É um indulto previsto em lei, por bom comportamento. Mas quem há de aceitar como justa essa saidinha de cinco dias do presídio? Impossível sentir compaixão pelas duas
Uma foi
condenada a 39 anos pelo assassinato dos pais em 2002. A outra foi condenada a
26 anos e oito meses por matar a enteada em 2008. Dois crimes bárbaros
ocorridos em São Paulo. O domingo materno será de festa para ambas. Ninguém
esquece que Suzane von Richthofen fingiu chorar com o luto após abrir a porta
de casa para que o namorado e o irmão dele matassem a marretadas seu pai e sua
mãe. Ninguém esquece que Anna Carolina Jatobá foi condenada por jogar do sexto
andar uma menininha de 5 anos, Isabella Nardoni, com a cumplicidade do marido e
pai da garota.
Suzane e
Jatobá estão em liberdade para comemorar o Dia das Mães. É um indulto previsto
em lei, por bom comportamento. Mas quem há de aceitar como justa essa saidinha
de cinco dias do presídio de Tremembé, até terça-feira? Impossível sentir
compaixão pelas duas mulheres. É justiça ou descompasso moral soltar ambas no
Dia das Mães? O benefício é justo ou deslocado? Indulto ou insulto? Curioso o
sorriso de Suzane para as câmeras quando está fora das grades. Quase como se a
celebridade negativa a divertisse. Matou a mãe por motivo fútil, porque não
aceitava seu namoro. Rica, tinha vida confortável. Contratou os rapazes para
sujar as mãos por ela. Órfã por matricídio, vai festejar o Dia das Mães ao lado
do noivo, um empresário de Angatuba (SP). Tenta cumprir o resto da pena em
liberdade, mas seu pedido não foi analisado.
Anna
Carolina Jatobá nunca foi de sorrir. Inventou com o marido Alexandre Nardoni,
na época, uma história fantasiosa para a morte de Isabella. O casal foi
desmascarado por pistas do carro à janela, embora continue a se dizer inocente.
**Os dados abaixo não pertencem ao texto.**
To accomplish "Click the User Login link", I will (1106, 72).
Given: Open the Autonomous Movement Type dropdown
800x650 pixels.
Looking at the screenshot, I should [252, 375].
Anna Carolina Jatobá vai comemorar o domingo com os dois filhos. A mãe de
Isabella, que também se chama Ana Carolina, vai comemorar com o filho de 1 ano
e dez meses. Seu senso de justiça é outro. “Uma pessoa que comete um crime
desses deveria ficar presa o resto da vida dela”, disse em março, dez anos após
o assassinato. Ela encontrou a filha ainda viva, estirada no jardim.
Como a
Justiça deve agir diante de assassinatos torpes assim? “O sistema penal e
prisional é uma criação humana para substituir o desejo de vingança”, diz a
juíza Andrea Pachá. A pena de prisão não deveria ser apenas punitiva, mas sim
aprimorada para garantir aos condenados uma chance de ressocialização. A
progressão de pena e o indulto têm essa função. Mas, sempre que a lei se
dissocia dos sentimentos morais, a sensação de injustiça vem à tona.
“Como
magistrada, o que me inquieta é não conseguir explicar com clareza para a
sociedade a razão de ser de determinadas normas”, afirma Andrea Pachá. “Devemos
nos preocupar com a aplicação da lei, mas devemos nos preocupar com a
importância simbólica que a lei representa. Nesse contexto, os indultos —
previsões importantes da afirmação da civilidade e da humanidade — poderiam
muito bem se desvincular de datas sensíveis e cheias de significado para todos
nós”.
Em outras
palavras, Suzane e Jatobá talvez devessem passar o Dia das Mães na cadeia, para
refletir sobre o significado da maternidade. Assim, não despertariam a ira da
sociedade, que as enxerga como bruxas.